The era of incentivizing developers to use as much AI as possible, regardless of efficiency, is giving way to stricter spending controls. For example, Uber recently implemented spending tiers for AI tools, starting at $1,500 per month, after reportedly exhausting its entire annual AI budget in just four months, according to CTO Praveen Neppalli Naga [1].

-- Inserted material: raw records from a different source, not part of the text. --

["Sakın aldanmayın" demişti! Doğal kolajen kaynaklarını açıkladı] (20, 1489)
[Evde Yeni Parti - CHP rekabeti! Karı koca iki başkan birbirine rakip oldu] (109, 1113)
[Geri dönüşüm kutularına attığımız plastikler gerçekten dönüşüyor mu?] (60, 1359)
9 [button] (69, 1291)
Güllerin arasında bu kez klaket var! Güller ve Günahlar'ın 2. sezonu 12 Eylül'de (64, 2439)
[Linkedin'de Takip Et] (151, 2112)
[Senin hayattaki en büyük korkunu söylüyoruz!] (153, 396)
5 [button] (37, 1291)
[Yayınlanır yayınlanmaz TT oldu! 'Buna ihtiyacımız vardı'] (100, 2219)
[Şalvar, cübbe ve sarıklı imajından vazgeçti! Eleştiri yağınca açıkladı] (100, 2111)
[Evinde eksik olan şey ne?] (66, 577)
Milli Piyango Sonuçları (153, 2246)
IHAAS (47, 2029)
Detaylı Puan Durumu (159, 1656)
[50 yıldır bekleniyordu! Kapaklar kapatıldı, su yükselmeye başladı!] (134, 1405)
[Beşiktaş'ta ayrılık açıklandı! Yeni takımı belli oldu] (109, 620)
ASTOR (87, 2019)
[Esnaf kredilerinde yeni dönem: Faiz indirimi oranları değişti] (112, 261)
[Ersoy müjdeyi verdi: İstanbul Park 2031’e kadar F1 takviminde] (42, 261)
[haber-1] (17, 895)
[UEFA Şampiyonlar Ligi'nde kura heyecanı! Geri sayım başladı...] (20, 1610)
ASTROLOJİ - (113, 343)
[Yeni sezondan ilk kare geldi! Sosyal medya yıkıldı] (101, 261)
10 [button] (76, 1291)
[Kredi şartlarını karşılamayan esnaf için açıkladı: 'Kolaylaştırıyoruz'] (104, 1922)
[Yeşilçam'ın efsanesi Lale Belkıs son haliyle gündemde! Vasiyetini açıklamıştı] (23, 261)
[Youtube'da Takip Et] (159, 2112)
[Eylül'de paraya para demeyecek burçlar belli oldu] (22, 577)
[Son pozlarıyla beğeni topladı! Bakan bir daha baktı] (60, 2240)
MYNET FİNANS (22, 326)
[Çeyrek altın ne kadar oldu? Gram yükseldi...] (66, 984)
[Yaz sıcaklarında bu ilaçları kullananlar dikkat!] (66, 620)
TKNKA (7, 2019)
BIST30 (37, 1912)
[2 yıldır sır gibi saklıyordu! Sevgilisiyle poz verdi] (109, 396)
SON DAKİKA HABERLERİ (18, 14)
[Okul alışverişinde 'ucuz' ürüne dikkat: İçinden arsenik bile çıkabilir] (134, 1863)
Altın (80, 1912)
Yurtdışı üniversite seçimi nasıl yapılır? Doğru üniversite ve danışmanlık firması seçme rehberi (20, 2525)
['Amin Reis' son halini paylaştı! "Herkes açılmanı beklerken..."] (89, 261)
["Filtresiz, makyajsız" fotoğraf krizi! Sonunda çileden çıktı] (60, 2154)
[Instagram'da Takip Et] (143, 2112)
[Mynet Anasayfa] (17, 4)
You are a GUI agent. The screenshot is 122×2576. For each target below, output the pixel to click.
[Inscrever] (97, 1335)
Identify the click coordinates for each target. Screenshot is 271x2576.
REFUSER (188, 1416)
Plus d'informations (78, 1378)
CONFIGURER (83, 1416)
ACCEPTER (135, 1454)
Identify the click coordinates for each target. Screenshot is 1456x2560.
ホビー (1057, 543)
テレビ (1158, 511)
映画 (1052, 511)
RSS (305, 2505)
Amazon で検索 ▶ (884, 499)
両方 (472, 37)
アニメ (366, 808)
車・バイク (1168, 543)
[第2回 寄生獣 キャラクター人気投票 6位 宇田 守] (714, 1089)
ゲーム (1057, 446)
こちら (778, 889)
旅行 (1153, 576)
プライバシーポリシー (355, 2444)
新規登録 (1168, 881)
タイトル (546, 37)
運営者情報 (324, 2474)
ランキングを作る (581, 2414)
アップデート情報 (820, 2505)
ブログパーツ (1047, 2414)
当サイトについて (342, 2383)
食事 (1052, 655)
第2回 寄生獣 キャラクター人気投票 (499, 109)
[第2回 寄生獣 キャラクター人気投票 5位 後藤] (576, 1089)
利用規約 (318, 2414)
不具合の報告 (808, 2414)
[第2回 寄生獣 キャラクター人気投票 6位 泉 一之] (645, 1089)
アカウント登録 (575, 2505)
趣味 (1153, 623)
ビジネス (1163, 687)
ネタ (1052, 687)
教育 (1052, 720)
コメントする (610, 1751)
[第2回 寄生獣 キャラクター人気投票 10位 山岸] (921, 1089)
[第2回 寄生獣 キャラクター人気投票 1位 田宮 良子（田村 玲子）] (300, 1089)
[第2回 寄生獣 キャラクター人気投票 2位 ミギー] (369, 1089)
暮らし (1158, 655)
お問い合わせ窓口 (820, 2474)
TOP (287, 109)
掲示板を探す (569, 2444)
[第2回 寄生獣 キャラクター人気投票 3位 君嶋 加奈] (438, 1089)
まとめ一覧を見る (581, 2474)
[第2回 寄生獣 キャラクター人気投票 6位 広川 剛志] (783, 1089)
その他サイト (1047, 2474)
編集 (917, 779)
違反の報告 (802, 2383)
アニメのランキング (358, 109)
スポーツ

OpenAI and Anthropic have benefited significantly from the previous 'spend-at-all-cost' mentality, which fueled exponential growth and pushed their valuations close to $1 trillion [1]. However, as both companies prepare for potentially historic IPOs—having filed confidentially in early June—the market mood is shifting. Business leaders are now demanding clearer returns on AI investments, and analysts like Gil Luria suggest that the current rapid growth rates for OpenAI and Anthropic may be the fastest they will ever experience [1].
CONCLUSION
OpenAI and Anthropic are facing a pivotal shift as enterprise customers demand greater efficiency and cost control in AI spending. With open-source alternatives gaining traction and major tech firms emphasizing efficiency, the era of unchecked AI expenditure appears to be ending, potentially slowing growth for the sector’s leaders as they approach their anticipated IPOs.